In My Youth by  James Baldwin

Something from the Saddle-Bags

T HE next morning we were all in a bustle of excitement, for our Friend from England was about to take his departure. Two brother ministers had ridden over from the White Lick Settlement and, together with Barnabas the schoolmaster, would accompany him on his journey. It was his intention to visit the settlements on the Wabash and to carry a message of love and fellowship to the Friends in Vermillion (wherever that might be). His horse was brought, saddled and bridled, from the stable—a borrowed horse which was to be returned next month in care of Barnabas and the White Lick ministers.
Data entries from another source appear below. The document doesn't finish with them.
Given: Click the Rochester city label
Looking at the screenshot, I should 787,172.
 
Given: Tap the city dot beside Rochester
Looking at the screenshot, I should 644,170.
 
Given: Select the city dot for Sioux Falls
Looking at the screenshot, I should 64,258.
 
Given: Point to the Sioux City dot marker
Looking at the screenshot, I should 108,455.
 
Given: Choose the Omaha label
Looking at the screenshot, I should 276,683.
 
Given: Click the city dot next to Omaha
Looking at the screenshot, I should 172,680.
The great man himself was so busy that he had scarcely time to notice the barefooted awkward urchin who had been his companion of the day before. But, at length, after the other men had gone out and were waiting at the gate, he called softly to me and said:

"Robert Dudley, I think I have something in my saddle-bags for thee. Come and get it."

I followed him into the settin'-room of the big-house. He opened one end of the leather bags that had already been packed for the journey, and drew forth a thin, paper-covered, large-paged book, which he put into my hands.

"I think thee will enjoy this," he said; "and thee may add it to thy library. It is the latest work of one of our most charming writers, and thee will learn much from it concerning the history of our country. And now, farewell, Robert. I shall not likely see thee again, but I have great hopes that I may live to hear much about thee. Make good use of thy gifts, and above all, be sure to keep the light burning. Farewell, and may the Lord bless thee!"

He shook my hand heartily, lovingly, picked up his saddle-bags and hurried out. On his way past the cabin door, where the rest of the family were waiting to bid him farewell, he met father, and I overheard him say:

"Give the little lad a chance, Stephen. Don't quench the light."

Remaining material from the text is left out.